**Exercise instructions**
Put the lines into a Markdown table with the columns Row and Line, numbering each row and skipping any blank lines. Begin at the line containing "At what coordinates", stop after the line containing "[x=711, y=122]", and leave the pictures out.

**Data extract**
——

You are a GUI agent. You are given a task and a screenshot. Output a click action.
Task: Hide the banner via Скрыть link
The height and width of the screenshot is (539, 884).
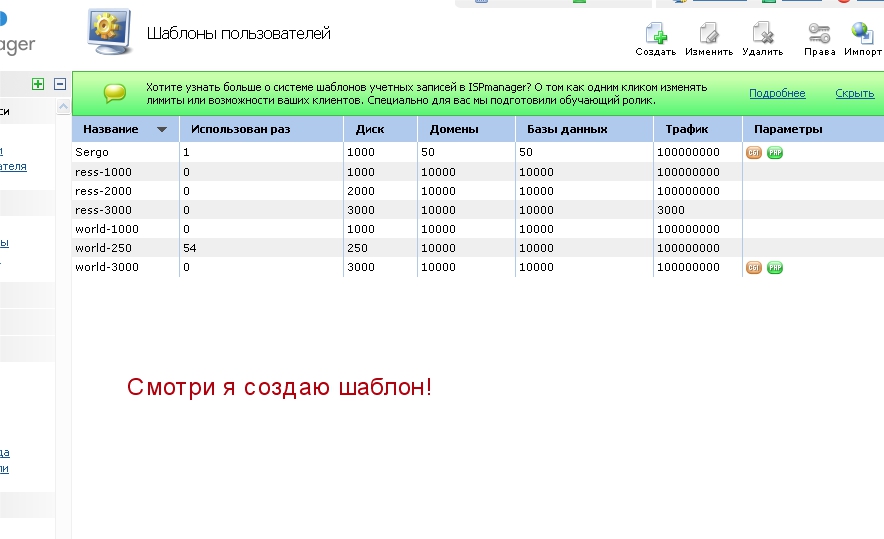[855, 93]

——

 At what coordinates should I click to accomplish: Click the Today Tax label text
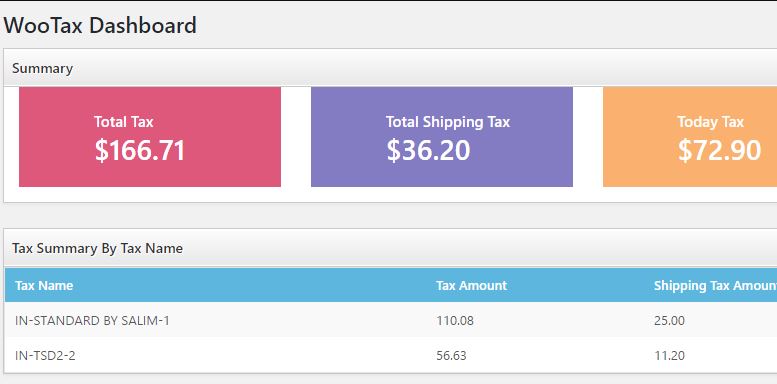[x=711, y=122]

——

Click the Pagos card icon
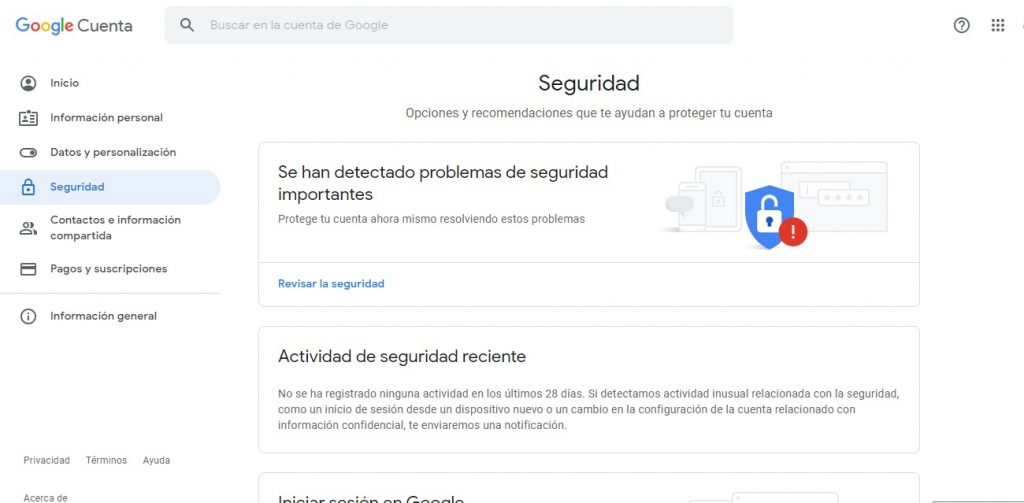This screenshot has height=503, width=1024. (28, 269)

——

**Output for this task**
| Row | Line |
|---|---|
| 1 |  At what coordinates should I click to accomplish: Click the Today Tax label text |
| 2 | [x=711, y=122] |